Entries provided:
----------------------------------------

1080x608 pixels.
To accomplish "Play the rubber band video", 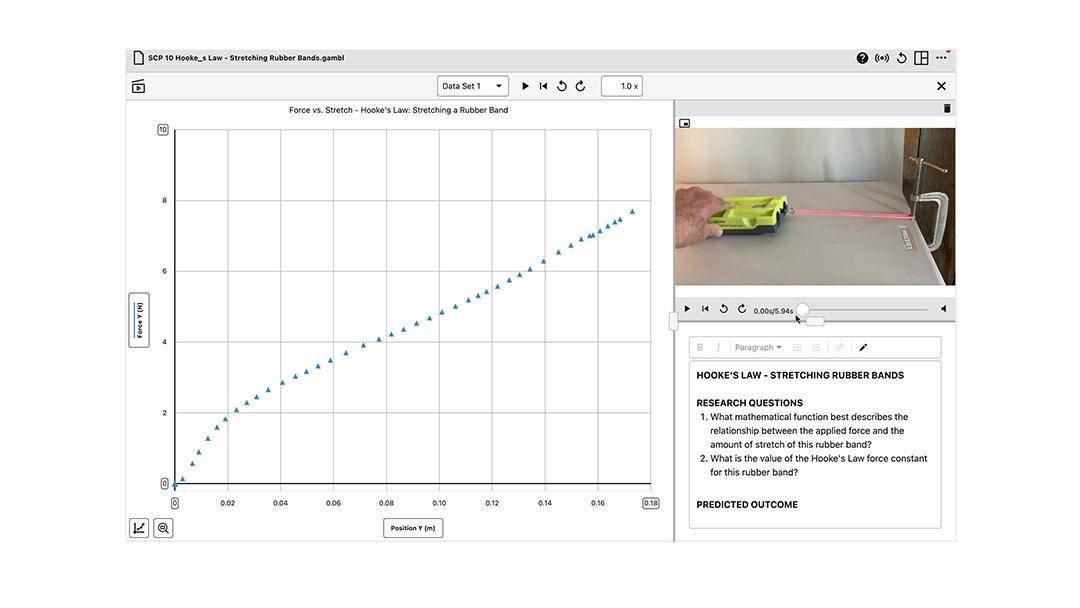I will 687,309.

----------------------------------------

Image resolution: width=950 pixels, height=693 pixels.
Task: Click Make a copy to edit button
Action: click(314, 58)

----------------------------------------

Please write out the lines from the line with "Image resolution: width=950" to the line with "Action: click(314, 58)", both included, changing "button" to "link" and keeping everything else the same.

Image resolution: width=950 pixels, height=693 pixels.
Task: Click Make a copy to edit link
Action: click(314, 58)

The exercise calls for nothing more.